Back on the Streets is the debut album by American rock singer/guitarist Donnie Iris, released in 1980. The single "Ah! Leah!" was a hit for Iris, reaching #29 on the U.S. Billboard Hot 100 chart and #19 on the U.S. Billboard Top Tracks chart.  The album was remastered and reissued on CD in 2021 by Rock Candy Records with two live bonus tracks from the 1981 Live EP.

Track listing

Side one
 "Agnes" (Avsec, Ierace) – 3:30
 "You're Only Dreaming" (Avsec, Ierace, McClain, Hoenes, Valentine) – 4:45
 "She's So Wild" (Avsec, Ierace, McClain, Hoenes, Valentine) – 2:35
 "Daddy Don't Live Here Anymore" (Avsec, Ierace) – 3:49
 "Too Young to Love" (Avsec) – 5:31

Side two
 "Ah!
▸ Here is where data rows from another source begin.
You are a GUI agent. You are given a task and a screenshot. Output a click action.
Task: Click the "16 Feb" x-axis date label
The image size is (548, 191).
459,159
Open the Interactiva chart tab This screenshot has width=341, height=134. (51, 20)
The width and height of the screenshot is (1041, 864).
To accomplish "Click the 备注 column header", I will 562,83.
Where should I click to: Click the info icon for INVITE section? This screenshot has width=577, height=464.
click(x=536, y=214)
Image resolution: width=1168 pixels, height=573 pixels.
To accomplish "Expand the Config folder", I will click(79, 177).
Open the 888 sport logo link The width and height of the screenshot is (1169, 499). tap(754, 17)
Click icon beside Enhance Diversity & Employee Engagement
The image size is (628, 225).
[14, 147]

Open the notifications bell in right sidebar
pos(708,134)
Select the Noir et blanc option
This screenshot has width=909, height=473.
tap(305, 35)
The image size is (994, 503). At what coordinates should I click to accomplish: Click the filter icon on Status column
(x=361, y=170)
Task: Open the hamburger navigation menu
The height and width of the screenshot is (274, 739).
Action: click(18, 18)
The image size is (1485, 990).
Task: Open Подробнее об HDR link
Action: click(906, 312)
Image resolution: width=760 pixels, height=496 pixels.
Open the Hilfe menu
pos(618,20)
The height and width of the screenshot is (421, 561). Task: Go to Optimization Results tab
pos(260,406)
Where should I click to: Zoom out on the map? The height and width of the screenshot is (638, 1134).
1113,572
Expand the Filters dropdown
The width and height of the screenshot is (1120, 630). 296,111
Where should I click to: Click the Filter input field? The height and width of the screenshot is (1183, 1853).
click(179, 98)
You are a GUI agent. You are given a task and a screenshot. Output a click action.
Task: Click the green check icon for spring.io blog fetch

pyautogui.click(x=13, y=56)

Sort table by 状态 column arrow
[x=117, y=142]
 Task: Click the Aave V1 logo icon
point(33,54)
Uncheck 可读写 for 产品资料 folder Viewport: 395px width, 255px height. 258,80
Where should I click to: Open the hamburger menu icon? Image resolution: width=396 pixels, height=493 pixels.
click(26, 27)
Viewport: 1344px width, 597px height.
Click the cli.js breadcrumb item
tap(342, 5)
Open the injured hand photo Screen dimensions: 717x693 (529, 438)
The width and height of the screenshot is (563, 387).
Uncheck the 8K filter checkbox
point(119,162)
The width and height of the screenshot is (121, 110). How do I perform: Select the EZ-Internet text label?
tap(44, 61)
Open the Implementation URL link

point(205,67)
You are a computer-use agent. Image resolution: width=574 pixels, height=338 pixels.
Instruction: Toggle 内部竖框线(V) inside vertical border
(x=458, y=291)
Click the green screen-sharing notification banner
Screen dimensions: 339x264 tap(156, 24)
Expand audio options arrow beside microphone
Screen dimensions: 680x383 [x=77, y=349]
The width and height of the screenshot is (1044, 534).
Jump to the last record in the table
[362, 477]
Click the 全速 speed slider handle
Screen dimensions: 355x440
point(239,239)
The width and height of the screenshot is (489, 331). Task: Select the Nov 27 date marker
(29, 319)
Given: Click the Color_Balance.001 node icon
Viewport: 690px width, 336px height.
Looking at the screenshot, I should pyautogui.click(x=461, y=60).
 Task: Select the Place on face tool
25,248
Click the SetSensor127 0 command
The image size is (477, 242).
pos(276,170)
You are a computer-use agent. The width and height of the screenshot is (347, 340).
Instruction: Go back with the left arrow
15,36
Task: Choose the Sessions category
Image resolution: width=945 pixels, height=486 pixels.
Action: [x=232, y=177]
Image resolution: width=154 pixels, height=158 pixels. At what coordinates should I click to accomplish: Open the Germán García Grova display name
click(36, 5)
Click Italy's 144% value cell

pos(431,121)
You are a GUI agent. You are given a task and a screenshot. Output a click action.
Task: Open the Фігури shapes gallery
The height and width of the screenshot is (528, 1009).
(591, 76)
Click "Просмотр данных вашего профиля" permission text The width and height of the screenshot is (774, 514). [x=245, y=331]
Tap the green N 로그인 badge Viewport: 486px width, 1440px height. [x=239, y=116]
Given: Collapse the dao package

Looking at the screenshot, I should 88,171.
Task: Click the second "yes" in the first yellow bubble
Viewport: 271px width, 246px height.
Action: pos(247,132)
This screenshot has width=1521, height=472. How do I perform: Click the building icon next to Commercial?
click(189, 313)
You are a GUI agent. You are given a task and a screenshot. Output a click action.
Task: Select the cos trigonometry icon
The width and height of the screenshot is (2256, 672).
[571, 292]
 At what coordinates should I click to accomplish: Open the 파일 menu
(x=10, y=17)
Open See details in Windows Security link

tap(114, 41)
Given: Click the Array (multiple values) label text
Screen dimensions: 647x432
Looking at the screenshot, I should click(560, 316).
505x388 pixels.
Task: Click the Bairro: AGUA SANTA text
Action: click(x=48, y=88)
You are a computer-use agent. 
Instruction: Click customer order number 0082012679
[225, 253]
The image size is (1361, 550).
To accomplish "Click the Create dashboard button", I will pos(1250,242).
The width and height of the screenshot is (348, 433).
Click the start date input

Leah!" (Mark Avsec, Dominic Ierace) – 3:46
 "I Can't Hear You" (Avsec, Ierace, Albritton McClain, Marty Hoenes, Kevin Valentine) – 3:40
 "Joking" (Avsec, Ierace) – 4:04
 "Shock Treatment" (Avsec) – 3:48
 "Back on the Streets" (Avsec, Ierace) – 3:36

Re-released October 1980 as MCA 3272 with sides one and two reversed.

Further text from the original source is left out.